Je voudrais que le livre qui suit soit une esquisse populaire et accessible d’un grand personnage historique, à mon avis l’un des plus grands papes de l’histoire de l’Église, qui devrait être plus populaire.

Joseph Pearce
La dernière AG de Benoît XVI, Place Saint-Pierre, le 27 février 2013
Quel souvenir!

Benoît XVI : nous lui devons des excuses

Comme la plupart des gens, ou du moins comme la plupart des catholiques, je me souviens exactement où je me trouvais le 2 avril 2005, le jour de la mort de Jean-Paul II. Quelques minutes après avoir appris la triste nouvelle, nous nous sommes réunis avec le père Joseph Fessio [directeur des éd. Ignatius] et un petit groupe d’étudiants sur le campus de l’université Ave Maria en Floride, en plein air, pour prier pour le pape. Je ne me souviens pas des prières qui ont été dites, mais je me rappelle que nous avons chanté le Salve Regina, implorant l’intercession de la Sainte Vierge pour le pape et pour l’Église.
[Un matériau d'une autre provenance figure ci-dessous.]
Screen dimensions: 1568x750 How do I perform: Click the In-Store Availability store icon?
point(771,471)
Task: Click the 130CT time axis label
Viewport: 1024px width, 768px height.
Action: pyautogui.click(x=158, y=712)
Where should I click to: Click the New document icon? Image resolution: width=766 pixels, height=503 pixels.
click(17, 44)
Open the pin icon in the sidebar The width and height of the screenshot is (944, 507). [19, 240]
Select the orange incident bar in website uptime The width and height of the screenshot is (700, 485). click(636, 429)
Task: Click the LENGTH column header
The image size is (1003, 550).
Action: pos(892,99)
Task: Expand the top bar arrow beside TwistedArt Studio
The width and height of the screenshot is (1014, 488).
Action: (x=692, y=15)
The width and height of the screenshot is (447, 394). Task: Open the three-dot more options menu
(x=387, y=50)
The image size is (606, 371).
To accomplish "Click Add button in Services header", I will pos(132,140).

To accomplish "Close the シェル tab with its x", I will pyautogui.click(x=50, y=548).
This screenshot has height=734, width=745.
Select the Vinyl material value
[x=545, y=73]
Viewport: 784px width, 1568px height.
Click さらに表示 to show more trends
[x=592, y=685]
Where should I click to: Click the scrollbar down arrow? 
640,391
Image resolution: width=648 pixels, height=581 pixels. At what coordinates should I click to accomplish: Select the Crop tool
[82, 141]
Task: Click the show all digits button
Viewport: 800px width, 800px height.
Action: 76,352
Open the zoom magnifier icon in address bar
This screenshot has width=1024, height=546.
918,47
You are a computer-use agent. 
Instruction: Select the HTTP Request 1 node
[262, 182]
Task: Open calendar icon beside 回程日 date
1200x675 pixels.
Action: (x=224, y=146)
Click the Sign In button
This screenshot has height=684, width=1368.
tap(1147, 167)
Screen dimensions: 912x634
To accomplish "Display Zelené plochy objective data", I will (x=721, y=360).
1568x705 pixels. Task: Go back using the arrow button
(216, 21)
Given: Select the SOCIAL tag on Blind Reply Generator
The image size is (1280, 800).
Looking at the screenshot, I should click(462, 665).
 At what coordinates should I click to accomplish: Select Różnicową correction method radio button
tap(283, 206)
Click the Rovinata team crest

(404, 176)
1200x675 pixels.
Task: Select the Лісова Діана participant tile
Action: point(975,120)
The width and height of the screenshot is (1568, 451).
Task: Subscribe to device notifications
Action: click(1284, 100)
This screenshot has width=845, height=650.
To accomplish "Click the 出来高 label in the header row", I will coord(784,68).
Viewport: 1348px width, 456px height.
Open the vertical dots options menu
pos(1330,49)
Bien que nous ayons été attristés par le décès d’un pape, nos esprits et nos prières se tournaient déjà vers son successeur. L’Église était assiégée par ses ennemis séculiers de l’extérieur et trahie de l’intérieur par les modernistes. Elle avait besoin d’un berger fort et fidèle qui protégerait le troupeau des loups qui hurlaient à l’extérieur de ses murs pour réclamer son sang, et des loups déguisés en moutons dans ses propres rangs, ceux qui la trahiraient avec un baiser. Bien que nous sachions que le Christ protégerait son Épouse, il était difficile d’éviter un sentiment d’anxiété dans l’attente de l’élection du successeur de Jean-Paul et Pierre.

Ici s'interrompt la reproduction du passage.